Copy out the data word for word, beginning at the line containing "The image size" and continuing through the line containing "(343, 1059).".

## TASK INPUT
□ □ □ □

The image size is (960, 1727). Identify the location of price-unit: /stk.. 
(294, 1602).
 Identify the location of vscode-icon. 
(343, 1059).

□ □ □ □

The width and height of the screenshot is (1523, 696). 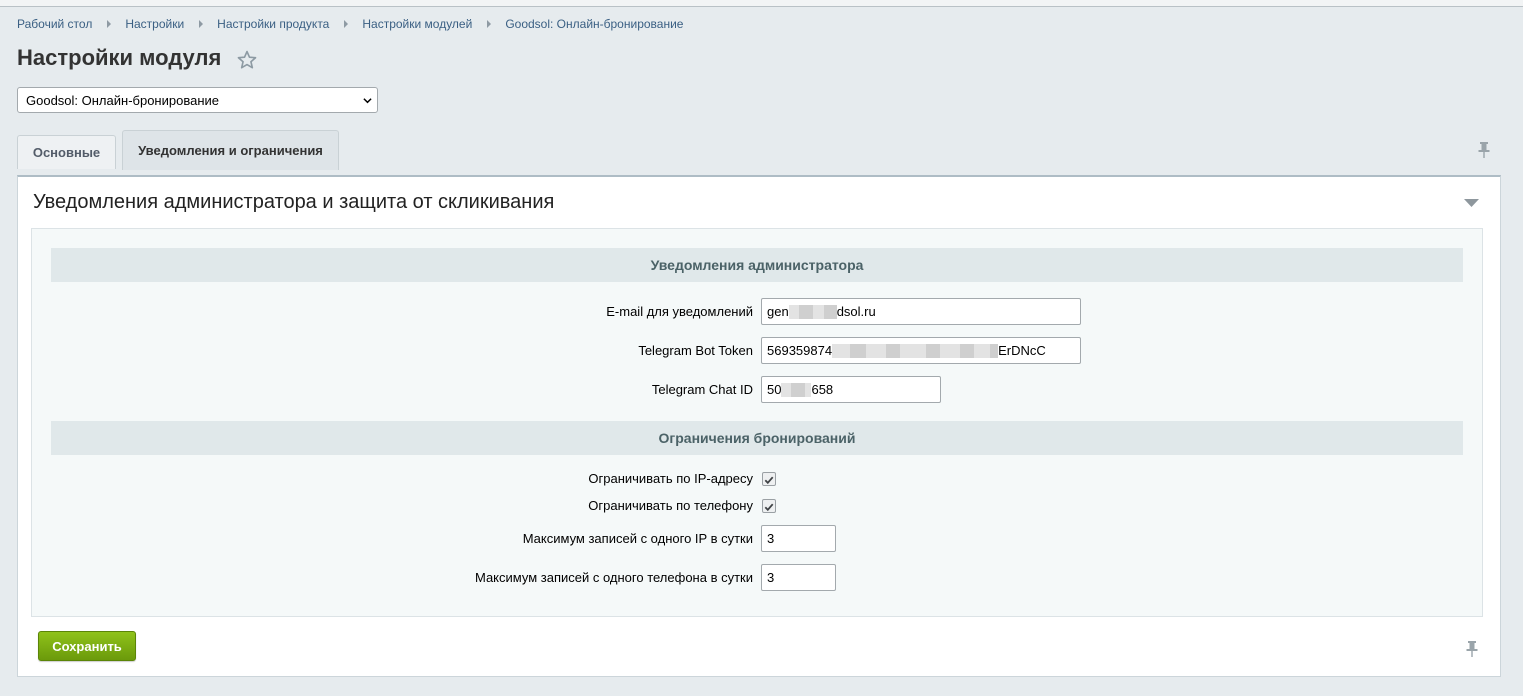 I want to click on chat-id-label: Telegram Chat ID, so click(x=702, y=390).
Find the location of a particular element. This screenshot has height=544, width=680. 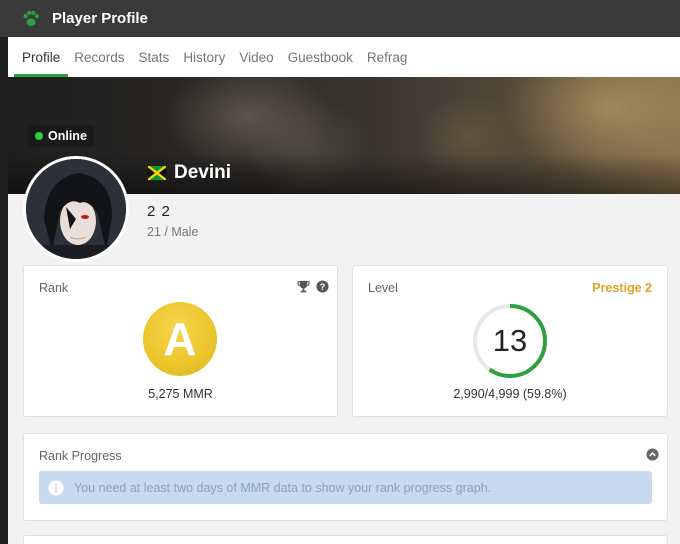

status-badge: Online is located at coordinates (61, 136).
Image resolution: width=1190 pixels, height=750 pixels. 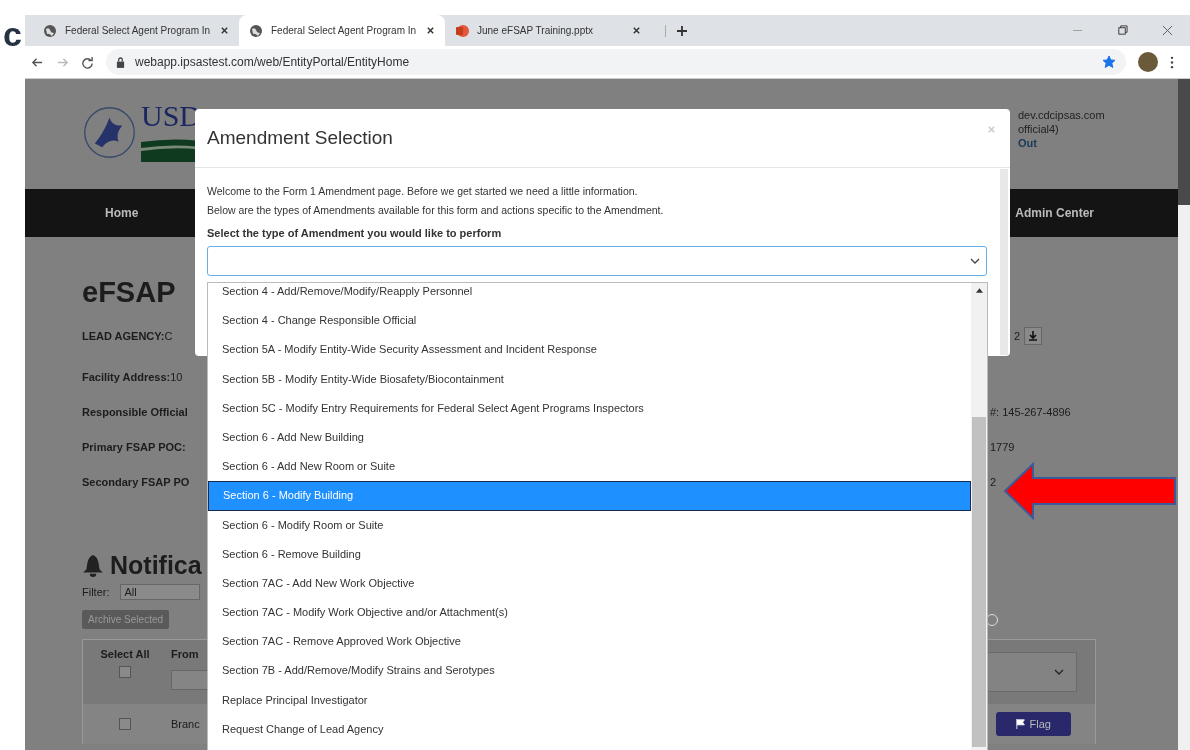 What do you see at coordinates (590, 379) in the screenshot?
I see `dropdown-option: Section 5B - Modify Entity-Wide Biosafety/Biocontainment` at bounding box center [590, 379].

□ □ □ □

## TASK SOLUTION
The image size is (960, 1727). Identify the location of price-unit: /stk.. 
(294, 1602).
 Identify the location of vscode-icon. 
(343, 1059).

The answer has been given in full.